In die Bronx zu fahren muss man sich trauen, wurden wir gewarnt.  Seit den einschneidenden Maßnahmen des früheren Bürgermeisters Giuliani ist es dort nach unserem Eindruck für Touristen nicht mehr gefährlich. In der Bronx haben wir das Yankee Stadion und die Gegend um den Supreme Court besichtigt.

Staten Island

Zwei Mal waren wir in Staten Island, ein Mal tagsüber und  ein Mal nachts. Nachts leuchtet die Südspitze von Manhattan wie ein Kunstwerk zur Fähre herüber.  

Wallstreet

Im Haus der Deutschen Bank (öffentlicher Teil) gegessen.Dort wird mit Leidenschaft und doch kühl bis ans Herz hinan Schlagschach gespielt.

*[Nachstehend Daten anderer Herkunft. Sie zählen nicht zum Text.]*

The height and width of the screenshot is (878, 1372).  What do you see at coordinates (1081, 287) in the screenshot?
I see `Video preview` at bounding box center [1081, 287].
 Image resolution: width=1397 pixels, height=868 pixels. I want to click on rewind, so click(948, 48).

Ich hätte jeden Zug – nachdem gezogen wurde – auch so gemacht. Lautergute Züge und am Ende verlor doch einer.  Die Nerven entschieden.  

Katz’s  Deli

Pastrami essen bei Katz in der Houston Street. Wenn man die Eingangsbarrieren und die Warteschlange hinter sich hat, gibt’s wirklich gute Pastrami-Gerichte zu einem nicht völlig überzogenen Preis. Es gibt auch in Manhattan mindestens einen Laden, der  keine Kreditkarten nimmt:  Eben, Katz.

Israel Day

Mit den Kindern bei der Parade auf der Fifth Avenue Richtung Central Park. 30.000 New Yorker Juden viele Stunden unterwegs. Kindergärten, Schulen,Universitätsgruppen, Vereine, auch einige Lubawitscher Charedim waren zu sehen. Unvergessliches bewegendes Gespräch mit einer jüdischen Zuschauerin, die, nachdem sie  unsere Kinder mit Süßigkeiten überhäuft hatte , von mir erfuhr, dass wir aus Germany, dem Land der Killer wie sie sagte, kommen.

Times Square

Ein Toristentreffpunkt. Da muss man nicht zwei Mal gewesen sein.

Rückflug

Beim Abflug in New York sieht man die Sonne im Westen Amerikas untergehen. Dann fliegt man nach Osten in die Nacht. Aber schon nach wenigen Flugstunden sind die ersten Sonnenstrahlen wieder zu sehen und wenig später die Sonne über dem russischen Osten.  Ein außerirdisches , ein Raumfahrergefühl.